Young women vie for an ideal "selfie" backdrop on San Juan's Condado Beach. Young women vie for an ideal "selfie" backdrop on San Juan's Condado Beach. The oceanfront along much of San Juan's beaches is frequented by tourists and locals alike.
       
     
 Luis Perez and his family lost their home following Hurricane Maria in September 2017. The house, like many in Puerto Rico, was a wood structure and not built to survive winds that reached 175 mph in September 2017. Following the storm, Luis, his wife Maria, their three children and two dogs moved into an abandoned schoolhouse in the small mountainside town of Adjuntas. Unable to find a well-paying job, Luis is unsure if or when they will be able to move into a proper home.
       
     
 "It's hard, of course, but I don't know what to do anymore." Sofia and Ricardo Arraya have seven children, five were born healthy but two, Jose and Josie were born with developmental impairments and have lived with Sofia and Ricardo their entire lives. Both in their late 60s, the parents acknowledge neither of their children receive the care they would if the family had more money or lived somewhere with better services.
       
     
 An array of medications taken daily by siblings Jose, 52, and Josie Arraya, 48, share a small table with stacks of bills, prescription instructions and cheap decor. The adult brother and sister both suffer from developmental disabilities and mental health issues and struggle to receive proper care.   Even before Hurricane Maria hit the island in September 2017 Puerto Rico suffered from poor health infrastructure, a shrinking healthcare workforce, high debt, poverty and unemployment. Following the storm, conditions have worsened as some medical professionals choose to find work elsewhere and others grapple with insurance companies often unwilling to reimburse.

==========

▸ **Task requirements**:
A - According to the passage on Puerto Rico after Hurricane Maria, what problems did Puerto Rico already suffer from before the storm? List all of them.
B - Copy the part of the passage on Puerto Rico after Hurricane Maria from "An array of" up to and including "unwilling to reimburse.", substituting "pills" for "medications".
C - Decide whether each statement agrees with the passage on Puerto Rico after Hurricane Maria. Answer yes or no and quote the deciding words.
(i) After the storm, the Perez family moved into an abandoned schoolhouse in Adjuntas.
(ii) Sofia and Ricardo Arraya have five children.
(iii) Josie Arraya is older than her brother Jose.
The records have no connection to the passage on Puerto Rico after Hurricane Maria.

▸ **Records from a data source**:

==========

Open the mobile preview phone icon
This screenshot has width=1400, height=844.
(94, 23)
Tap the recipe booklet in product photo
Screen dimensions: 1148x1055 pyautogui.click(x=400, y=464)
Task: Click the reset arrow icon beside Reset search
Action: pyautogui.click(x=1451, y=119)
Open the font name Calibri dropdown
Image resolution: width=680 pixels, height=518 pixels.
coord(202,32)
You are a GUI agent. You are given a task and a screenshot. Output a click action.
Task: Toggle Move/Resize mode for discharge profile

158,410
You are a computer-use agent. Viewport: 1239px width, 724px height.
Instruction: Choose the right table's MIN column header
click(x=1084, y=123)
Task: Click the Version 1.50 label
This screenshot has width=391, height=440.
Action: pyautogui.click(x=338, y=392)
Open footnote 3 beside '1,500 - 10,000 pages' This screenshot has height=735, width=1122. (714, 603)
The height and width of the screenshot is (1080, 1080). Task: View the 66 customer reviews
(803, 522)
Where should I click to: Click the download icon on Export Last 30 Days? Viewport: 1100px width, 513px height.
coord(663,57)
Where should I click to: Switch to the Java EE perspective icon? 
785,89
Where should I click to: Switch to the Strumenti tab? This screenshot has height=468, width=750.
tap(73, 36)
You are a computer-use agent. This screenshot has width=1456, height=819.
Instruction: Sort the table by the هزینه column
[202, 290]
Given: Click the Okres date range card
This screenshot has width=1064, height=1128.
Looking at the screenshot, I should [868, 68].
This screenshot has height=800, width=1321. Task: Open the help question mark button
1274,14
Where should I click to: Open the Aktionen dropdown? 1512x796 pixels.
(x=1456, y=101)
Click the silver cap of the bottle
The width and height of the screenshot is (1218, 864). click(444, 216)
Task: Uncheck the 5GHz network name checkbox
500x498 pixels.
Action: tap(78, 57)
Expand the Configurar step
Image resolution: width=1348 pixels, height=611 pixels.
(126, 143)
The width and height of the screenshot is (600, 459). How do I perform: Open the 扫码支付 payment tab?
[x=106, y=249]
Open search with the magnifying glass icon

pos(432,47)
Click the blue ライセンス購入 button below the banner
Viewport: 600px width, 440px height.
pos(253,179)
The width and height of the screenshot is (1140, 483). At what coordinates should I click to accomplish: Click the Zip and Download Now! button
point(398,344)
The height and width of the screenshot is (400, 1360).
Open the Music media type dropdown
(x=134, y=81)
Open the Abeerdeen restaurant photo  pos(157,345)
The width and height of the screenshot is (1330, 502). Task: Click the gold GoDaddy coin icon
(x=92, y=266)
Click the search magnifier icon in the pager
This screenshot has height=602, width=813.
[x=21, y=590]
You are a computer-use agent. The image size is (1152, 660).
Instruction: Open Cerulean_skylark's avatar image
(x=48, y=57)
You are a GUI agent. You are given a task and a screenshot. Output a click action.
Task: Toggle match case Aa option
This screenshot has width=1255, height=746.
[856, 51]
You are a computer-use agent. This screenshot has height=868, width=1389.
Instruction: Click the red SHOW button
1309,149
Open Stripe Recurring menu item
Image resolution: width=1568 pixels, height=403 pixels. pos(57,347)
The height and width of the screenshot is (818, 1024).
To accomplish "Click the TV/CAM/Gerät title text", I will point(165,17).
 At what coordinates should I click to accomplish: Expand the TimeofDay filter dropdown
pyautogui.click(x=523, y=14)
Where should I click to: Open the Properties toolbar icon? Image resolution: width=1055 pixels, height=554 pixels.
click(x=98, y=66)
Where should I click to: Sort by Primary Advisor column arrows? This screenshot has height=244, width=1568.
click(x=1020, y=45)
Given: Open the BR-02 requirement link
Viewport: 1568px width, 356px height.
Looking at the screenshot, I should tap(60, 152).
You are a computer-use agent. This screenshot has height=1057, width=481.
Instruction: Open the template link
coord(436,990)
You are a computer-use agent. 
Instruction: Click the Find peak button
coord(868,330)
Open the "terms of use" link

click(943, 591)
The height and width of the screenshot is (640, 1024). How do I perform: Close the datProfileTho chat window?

==========

▸ **Answers to this exercise**:
A -
- poor health infrastructure
- a shrinking healthcare workforce
- high debt
- poverty
- unemployment

B -
An array of pills taken daily by siblings Jose, 52, and Josie Arraya, 48, share a small table with stacks of bills, prescription instructions and cheap decor. The adult brother and sister both suffer from developmental disabilities and mental health issues and struggle to receive proper care.   Even before Hurricane Maria hit the island in September 2017 Puerto Rico suffered from poor health infrastructure, a shrinking healthcare workforce, high debt, poverty and unemployment. Following the storm, conditions have worsened as some medical professionals choose to find work elsewhere and others grapple with insurance companies often unwilling to reimburse.

C -
(i) Yes: "moved into an abandoned schoolhouse in the small mountainside town of Adjuntas"
(ii) No: "Sofia and Ricardo Arraya have seven children"
(iii) No: "Jose, 52, and Josie Arraya, 48"